RECORDS PROVIDED:
▼

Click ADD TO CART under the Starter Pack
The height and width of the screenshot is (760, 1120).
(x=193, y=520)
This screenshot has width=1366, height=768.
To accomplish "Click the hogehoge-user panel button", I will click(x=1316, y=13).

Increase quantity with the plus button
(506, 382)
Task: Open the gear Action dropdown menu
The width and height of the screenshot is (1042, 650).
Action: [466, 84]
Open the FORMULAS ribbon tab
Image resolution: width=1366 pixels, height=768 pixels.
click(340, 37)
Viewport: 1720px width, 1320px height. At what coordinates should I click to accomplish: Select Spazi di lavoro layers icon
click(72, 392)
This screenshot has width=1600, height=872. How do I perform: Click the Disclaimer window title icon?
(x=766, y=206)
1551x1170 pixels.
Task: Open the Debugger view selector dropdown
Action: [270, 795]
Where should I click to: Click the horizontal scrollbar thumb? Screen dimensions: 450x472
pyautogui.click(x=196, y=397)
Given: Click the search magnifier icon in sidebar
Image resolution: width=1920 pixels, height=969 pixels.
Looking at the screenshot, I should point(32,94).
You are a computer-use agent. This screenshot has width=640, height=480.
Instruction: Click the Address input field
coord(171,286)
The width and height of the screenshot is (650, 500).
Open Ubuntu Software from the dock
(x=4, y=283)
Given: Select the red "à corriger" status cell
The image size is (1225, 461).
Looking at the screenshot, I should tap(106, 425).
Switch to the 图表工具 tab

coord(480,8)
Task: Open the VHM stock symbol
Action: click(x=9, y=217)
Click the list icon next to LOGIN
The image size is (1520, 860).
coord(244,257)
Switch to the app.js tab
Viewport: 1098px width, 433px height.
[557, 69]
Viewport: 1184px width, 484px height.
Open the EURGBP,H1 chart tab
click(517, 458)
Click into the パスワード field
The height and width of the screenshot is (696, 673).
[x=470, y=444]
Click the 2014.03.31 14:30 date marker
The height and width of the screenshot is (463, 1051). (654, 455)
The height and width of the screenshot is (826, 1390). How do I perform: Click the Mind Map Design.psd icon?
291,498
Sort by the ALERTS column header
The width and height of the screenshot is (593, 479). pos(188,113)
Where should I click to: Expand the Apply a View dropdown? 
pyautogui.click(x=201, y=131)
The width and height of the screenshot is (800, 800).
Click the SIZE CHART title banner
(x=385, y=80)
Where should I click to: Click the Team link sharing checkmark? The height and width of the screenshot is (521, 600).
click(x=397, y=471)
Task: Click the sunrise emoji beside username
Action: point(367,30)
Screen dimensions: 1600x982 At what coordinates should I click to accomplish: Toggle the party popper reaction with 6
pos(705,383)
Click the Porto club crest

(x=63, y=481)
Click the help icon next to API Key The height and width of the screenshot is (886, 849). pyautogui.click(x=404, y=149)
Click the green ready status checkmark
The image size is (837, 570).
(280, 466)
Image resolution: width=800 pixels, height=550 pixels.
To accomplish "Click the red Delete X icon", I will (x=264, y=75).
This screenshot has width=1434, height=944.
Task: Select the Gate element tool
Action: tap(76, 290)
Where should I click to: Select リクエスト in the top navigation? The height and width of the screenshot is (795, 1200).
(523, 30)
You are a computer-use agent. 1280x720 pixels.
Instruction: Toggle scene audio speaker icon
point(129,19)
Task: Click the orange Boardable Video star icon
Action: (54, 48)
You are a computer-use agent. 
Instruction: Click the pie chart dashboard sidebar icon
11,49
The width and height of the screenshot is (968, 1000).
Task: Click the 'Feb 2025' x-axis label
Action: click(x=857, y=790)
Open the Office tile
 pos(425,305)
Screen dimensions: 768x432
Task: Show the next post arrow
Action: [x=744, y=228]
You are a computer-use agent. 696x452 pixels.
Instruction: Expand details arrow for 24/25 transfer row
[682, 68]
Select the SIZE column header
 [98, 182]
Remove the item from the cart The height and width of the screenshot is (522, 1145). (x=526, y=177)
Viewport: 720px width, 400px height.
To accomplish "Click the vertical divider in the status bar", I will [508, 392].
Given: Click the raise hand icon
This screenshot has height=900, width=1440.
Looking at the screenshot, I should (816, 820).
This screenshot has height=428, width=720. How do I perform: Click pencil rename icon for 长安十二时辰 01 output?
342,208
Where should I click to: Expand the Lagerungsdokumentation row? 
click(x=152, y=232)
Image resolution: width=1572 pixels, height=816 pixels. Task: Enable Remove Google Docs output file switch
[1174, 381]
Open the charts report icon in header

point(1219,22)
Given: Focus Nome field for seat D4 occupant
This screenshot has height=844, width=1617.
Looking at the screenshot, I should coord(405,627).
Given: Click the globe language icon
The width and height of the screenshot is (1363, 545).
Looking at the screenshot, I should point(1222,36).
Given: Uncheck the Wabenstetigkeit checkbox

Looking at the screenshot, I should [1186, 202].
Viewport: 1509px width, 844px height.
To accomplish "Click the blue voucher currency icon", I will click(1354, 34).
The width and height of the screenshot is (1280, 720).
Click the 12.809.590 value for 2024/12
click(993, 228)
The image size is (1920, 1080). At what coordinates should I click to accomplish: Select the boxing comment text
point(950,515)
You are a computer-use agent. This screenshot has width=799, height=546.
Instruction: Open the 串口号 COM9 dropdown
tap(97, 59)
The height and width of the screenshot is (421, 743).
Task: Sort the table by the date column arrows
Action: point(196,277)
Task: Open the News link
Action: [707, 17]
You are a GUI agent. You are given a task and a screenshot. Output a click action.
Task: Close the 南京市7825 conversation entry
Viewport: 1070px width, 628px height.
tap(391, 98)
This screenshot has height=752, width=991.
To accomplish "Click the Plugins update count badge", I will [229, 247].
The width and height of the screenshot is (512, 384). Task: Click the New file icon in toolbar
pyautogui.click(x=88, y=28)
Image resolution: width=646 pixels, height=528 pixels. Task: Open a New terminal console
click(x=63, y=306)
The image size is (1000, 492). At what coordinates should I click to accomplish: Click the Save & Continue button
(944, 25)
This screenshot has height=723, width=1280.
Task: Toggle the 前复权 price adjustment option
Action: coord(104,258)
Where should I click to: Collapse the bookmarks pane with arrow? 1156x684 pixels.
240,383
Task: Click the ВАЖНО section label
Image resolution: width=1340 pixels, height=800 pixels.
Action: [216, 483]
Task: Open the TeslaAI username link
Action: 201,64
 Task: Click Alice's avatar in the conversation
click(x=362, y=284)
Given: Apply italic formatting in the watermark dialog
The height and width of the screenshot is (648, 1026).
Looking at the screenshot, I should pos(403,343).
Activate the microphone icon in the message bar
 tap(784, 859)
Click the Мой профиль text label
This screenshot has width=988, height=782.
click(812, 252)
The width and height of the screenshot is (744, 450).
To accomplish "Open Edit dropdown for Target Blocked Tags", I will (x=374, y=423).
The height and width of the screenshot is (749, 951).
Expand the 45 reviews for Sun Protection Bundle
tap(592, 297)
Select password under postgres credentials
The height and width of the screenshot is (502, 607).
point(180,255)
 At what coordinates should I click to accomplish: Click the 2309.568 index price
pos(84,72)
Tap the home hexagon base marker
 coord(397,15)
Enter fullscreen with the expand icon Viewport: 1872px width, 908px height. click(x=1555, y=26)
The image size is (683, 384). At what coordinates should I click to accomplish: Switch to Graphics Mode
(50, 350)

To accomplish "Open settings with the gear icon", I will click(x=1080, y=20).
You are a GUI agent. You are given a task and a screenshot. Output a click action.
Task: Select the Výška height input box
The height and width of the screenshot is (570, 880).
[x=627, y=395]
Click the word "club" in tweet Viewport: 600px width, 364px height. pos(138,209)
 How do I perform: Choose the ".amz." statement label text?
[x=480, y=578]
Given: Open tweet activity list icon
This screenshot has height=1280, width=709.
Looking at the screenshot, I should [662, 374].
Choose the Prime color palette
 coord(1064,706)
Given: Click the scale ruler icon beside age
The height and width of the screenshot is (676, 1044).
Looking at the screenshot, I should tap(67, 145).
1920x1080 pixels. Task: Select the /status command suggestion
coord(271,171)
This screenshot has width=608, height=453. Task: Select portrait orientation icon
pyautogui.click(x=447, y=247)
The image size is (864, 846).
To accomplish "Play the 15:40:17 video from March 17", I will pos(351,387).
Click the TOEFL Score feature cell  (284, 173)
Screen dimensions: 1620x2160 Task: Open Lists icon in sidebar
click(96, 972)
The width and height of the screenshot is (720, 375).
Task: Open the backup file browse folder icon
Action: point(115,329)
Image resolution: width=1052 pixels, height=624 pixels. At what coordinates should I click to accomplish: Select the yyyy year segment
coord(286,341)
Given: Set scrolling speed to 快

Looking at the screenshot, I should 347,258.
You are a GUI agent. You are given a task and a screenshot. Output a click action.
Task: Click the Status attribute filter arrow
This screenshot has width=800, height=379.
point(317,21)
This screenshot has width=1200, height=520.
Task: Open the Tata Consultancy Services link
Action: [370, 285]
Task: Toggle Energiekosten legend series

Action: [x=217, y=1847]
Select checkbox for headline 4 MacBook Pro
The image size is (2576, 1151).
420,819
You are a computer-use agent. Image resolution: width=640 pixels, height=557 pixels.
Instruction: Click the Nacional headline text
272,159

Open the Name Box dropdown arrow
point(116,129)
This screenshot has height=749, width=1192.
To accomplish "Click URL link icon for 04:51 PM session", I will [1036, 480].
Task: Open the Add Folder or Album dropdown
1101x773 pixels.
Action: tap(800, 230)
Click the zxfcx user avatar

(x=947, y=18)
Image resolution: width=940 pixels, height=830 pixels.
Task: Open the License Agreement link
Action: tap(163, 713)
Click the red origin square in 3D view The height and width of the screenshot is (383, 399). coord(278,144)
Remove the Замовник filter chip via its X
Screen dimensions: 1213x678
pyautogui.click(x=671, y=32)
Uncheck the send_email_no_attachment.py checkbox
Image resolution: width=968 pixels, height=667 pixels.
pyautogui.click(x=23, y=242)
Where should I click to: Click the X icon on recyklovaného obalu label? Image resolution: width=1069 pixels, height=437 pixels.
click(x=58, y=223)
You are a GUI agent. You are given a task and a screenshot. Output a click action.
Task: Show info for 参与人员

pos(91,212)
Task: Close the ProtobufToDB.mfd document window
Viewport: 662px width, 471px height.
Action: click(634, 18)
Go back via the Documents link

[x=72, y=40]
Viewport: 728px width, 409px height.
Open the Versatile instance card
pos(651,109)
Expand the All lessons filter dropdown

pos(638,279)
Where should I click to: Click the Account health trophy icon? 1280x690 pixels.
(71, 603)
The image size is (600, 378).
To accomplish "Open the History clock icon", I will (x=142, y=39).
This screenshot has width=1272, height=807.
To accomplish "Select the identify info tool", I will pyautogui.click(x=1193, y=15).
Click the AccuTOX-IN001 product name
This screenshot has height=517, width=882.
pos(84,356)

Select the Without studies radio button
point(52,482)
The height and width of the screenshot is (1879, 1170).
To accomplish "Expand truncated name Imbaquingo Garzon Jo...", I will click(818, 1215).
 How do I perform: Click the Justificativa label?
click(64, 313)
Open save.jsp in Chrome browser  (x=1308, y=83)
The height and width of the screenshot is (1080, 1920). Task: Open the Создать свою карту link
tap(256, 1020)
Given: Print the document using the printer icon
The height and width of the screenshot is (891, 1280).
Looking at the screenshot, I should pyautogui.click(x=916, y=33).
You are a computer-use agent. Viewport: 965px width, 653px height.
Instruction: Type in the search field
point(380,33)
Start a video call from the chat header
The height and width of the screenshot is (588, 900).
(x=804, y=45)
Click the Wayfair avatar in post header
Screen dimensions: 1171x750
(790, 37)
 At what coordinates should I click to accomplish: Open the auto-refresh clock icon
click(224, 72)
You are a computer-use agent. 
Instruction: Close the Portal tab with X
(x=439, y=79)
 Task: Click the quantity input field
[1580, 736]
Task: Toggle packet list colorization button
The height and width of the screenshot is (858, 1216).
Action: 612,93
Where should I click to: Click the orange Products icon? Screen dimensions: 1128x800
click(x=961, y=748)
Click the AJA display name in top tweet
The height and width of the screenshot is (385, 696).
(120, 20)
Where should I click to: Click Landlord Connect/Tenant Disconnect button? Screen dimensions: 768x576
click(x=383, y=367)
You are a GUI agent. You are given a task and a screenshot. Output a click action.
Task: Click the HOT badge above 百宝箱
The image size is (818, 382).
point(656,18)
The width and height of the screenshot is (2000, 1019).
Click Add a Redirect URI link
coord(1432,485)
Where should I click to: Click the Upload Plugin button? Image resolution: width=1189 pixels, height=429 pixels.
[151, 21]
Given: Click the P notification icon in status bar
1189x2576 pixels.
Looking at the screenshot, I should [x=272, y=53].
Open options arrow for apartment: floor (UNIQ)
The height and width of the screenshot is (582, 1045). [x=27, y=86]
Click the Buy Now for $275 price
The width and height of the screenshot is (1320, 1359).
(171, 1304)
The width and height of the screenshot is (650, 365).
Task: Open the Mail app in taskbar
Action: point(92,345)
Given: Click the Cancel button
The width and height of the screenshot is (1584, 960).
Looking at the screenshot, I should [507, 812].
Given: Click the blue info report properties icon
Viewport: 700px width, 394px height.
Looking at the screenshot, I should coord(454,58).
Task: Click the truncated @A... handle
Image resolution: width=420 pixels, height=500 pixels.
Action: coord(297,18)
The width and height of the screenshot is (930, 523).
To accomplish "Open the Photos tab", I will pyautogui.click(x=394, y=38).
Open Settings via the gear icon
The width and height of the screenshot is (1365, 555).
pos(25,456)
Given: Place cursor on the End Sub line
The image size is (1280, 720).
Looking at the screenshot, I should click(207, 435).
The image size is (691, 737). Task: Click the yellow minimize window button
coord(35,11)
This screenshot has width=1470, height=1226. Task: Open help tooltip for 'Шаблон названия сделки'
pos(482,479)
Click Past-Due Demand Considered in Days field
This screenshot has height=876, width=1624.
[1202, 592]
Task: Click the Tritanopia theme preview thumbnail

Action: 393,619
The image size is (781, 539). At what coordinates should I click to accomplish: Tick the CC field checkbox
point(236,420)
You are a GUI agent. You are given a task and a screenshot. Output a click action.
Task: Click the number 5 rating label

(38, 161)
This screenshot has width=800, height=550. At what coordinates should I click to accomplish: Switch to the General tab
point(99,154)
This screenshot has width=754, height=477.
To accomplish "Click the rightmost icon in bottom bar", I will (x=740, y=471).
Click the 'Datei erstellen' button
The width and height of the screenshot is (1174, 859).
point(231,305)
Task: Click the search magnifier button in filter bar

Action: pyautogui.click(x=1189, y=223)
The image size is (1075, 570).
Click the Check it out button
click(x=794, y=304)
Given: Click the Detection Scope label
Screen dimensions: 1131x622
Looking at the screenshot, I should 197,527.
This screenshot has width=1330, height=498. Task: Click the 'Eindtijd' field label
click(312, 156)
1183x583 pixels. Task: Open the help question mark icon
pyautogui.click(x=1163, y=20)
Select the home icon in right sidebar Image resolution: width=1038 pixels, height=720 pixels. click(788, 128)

▲

INSTRUCTIONS TO FOLLOW: Please tally the lines of the material that contain the word "blue", then give the total alone.

TASK SOLUTION: 2